Lines from the one with "Task: Open Safari share sheet icon" through the end of the listing below should be set down exactly, with no other line included.

····················

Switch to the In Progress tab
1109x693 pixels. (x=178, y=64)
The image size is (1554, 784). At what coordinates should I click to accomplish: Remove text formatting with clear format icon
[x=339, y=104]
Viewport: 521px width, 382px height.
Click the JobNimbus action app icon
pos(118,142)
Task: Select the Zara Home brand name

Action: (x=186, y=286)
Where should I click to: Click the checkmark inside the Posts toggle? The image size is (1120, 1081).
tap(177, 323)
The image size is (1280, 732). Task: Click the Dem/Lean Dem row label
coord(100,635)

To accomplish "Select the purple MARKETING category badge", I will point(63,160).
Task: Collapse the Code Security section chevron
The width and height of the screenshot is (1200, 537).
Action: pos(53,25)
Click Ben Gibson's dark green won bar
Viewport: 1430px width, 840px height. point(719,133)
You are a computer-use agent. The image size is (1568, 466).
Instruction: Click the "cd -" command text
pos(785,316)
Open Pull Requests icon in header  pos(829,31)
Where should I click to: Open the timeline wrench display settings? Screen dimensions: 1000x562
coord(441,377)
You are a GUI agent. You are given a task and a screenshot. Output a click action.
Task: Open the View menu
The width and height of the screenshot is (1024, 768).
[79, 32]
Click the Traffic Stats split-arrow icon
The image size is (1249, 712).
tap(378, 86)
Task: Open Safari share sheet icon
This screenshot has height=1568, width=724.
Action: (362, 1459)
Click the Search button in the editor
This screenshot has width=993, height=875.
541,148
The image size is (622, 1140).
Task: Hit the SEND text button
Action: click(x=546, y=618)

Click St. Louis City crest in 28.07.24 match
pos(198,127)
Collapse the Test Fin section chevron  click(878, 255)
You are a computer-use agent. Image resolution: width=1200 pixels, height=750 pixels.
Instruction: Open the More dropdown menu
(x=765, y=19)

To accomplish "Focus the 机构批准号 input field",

····················

=== TASK RESULT ===
Task: Open Safari share sheet icon
This screenshot has height=1568, width=724.
Action: (362, 1459)
Click the Search button in the editor
This screenshot has width=993, height=875.
541,148
The image size is (622, 1140).
Task: Hit the SEND text button
Action: click(x=546, y=618)

Click St. Louis City crest in 28.07.24 match
pos(198,127)
Collapse the Test Fin section chevron  click(878, 255)
You are a computer-use agent. Image resolution: width=1200 pixels, height=750 pixels.
Instruction: Open the More dropdown menu
(x=765, y=19)

To accomplish "Focus the 机构批准号 input field",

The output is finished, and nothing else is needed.